The serve in squash

The serve in squash – is it really important?

The short answer is “yes” – it is vitally important to have a good serve when playing competitive squash. Equally, it’s very important to know how to return a good serve. So – what makes the serve in  squash a “good” serve?

Keep it in court

First of all, for a serve to be considered a good serve, obviously it has to not go out-of-court. This may seem like a very obvious and unnecessary comment to add, but throughout my career of playing squash, I wish I had a dollar/pound/euro for every time my opponent served out-of-court – giving me a very easy point! When you are serving, it’s the only time in a game that you can decide when to hit the ball, and where, without being pressured in any way by your opponent. It’s all entirely up to you – so take your time, prepare yourself well, decide ahead of time where you want the ball to go, how hard to hit it and where you are going to move to as soon as you have done so (almost certainly you should be moving to take control of the “T”).

When is a serve a valid serve?

For any players relatively new to squash, remember that for a serve to be a valid serve, the ball has to hit the front wall before hitting any other walls, once it’s done this, there are no restrictions as to how many other walls it can hit. The ball must strike the front wall above (not on – remember that in squash, balls hitting the red lines are OUT!) the service line – the horizontal line in the middle of the front wall. The ball must also be below the ‘out’ line on the front wall – the line towards the top of the front wall – see diagram below.

the serve in squash - making it legal

What makes a serve valid?

The ball must then bounce on the floor (unless struck by the receiver beforehand) somewhere behind the ‘short line’ on the opposite side of the court to where the server is serving.

The server must also have at least one foot (or part of one foot) touching the floor, clear of the red lines and inside the service box.

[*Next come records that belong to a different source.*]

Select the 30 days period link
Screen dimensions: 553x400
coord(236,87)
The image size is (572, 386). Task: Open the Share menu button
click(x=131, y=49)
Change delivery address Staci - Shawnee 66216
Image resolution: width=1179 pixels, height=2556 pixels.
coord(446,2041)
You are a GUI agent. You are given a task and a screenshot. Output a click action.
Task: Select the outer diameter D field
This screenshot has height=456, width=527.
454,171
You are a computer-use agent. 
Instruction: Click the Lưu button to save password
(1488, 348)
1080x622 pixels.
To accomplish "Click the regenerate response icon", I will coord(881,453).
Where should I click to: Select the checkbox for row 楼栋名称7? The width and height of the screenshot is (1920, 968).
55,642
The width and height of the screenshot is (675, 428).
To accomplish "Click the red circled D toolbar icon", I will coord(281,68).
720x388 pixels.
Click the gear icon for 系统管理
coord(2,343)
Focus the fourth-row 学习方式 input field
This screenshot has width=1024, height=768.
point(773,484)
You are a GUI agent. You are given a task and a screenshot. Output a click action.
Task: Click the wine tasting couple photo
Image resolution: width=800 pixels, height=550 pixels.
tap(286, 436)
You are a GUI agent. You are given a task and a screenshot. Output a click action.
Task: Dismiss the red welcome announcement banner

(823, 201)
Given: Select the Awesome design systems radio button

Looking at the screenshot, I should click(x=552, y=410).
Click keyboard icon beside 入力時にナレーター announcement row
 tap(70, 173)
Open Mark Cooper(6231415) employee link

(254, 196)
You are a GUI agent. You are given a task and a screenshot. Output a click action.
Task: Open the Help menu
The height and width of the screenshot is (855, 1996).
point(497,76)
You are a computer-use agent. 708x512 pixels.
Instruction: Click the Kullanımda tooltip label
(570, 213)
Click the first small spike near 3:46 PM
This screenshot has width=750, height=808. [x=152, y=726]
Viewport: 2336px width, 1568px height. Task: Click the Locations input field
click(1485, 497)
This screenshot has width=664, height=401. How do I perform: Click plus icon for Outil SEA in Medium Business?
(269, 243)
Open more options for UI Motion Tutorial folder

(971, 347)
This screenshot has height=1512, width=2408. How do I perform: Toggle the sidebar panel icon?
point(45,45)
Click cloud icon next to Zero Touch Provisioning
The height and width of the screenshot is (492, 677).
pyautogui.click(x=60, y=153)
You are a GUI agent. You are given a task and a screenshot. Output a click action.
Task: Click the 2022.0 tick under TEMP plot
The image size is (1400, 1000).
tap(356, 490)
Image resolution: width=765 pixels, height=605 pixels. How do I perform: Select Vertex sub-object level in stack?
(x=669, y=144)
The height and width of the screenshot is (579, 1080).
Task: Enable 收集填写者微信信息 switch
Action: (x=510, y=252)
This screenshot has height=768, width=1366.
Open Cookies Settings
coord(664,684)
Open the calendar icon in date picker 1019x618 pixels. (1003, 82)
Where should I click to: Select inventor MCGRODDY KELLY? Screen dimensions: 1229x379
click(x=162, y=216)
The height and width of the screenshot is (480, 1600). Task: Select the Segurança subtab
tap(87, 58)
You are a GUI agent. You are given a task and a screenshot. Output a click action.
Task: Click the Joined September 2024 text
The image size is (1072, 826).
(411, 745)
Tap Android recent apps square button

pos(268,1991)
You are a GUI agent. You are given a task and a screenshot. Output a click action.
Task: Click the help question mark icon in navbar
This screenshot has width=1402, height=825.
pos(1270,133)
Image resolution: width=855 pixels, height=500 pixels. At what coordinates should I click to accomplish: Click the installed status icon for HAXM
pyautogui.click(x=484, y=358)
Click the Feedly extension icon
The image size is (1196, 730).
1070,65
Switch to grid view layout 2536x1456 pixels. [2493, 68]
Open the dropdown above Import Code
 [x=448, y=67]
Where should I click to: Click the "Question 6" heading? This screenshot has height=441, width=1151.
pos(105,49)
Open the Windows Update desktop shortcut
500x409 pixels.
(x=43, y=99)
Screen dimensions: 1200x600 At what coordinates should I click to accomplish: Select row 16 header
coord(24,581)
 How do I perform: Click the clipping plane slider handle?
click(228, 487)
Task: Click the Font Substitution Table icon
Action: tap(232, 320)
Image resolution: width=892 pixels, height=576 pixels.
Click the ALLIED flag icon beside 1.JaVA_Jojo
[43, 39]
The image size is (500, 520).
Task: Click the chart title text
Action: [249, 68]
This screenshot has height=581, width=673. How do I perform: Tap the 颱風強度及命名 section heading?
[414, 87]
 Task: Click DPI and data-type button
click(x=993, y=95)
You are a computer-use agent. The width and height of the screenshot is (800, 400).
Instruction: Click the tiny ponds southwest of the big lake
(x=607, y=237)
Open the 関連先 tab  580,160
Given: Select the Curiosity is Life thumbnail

Note that the entire part of the foot that’s touching the floor must be clear of the lines. Although this rule is not generally enforced rigorously (watch a few professional matches and you can see examples of players sometimes breaking this rule, but not being ‘called to account’ by the referees), it is a rule and so players should get in the habit of abiding by the rule when serving.

Make it hard to return

So much for making it a legal serve but how can you make the serve in squash a “good” serve? The short answer is “when it’s hard for your opponent to return, or causes them to make a weak return”. For different opponents, this will mean you have more or less options – depending on their playing ability. Against weaker players, you may find that a low fast serve is very effective – catching them off-guard and causing them to rush their return or even miss the ball altogether. This tactic is unlikely to work with experienced players, though, and you will probably find that a low, hard serve gets given short change by them – often being driven straight back before you have time to position yourself properly.

Against more experienced players, almost always the best serve is one that hits the side wall before they are able to hit it. This already places them under some pressure, as they must first work out the trajectory of the ball and when will be the best time to strike the ball. If you can also manage to get the trajectory of the ball such that the ball hits the side wall right in the most awkward place for them to return it, then that’s a “good” serve. For a right-handed player, receiving the ball being served from the right-hand service box, this usually means aiming for a point on the side wall high and level with where they are standing. The following diagrams show this in better detail.

the serve in squash

The “Lob Serve”

the serve in squash - where to target

Where to strike the side wall….

This type of serve will cause the opponent to have far less options for their return. In many cases, it will result in a weaker return of serve – often a weak cross-court shot ending up mid-court, that you can easily dispatch using either a drop to the front wall or a strong drive down the wall.

Practice makes Perfect

It’s true – in order to get to be able to serve like this with consistency, you need to practice it – again, and again and again……. The serve in squash is such an important part of the game that it is definitely worth spending time on it practicing – to get it right. After all, as I said at the beginning of this discussion, the serve in squash is one time in the game when you can take as long as you like (well, within reason!) to prepare to make your shot – and done right, you are well on your way to already winning the point!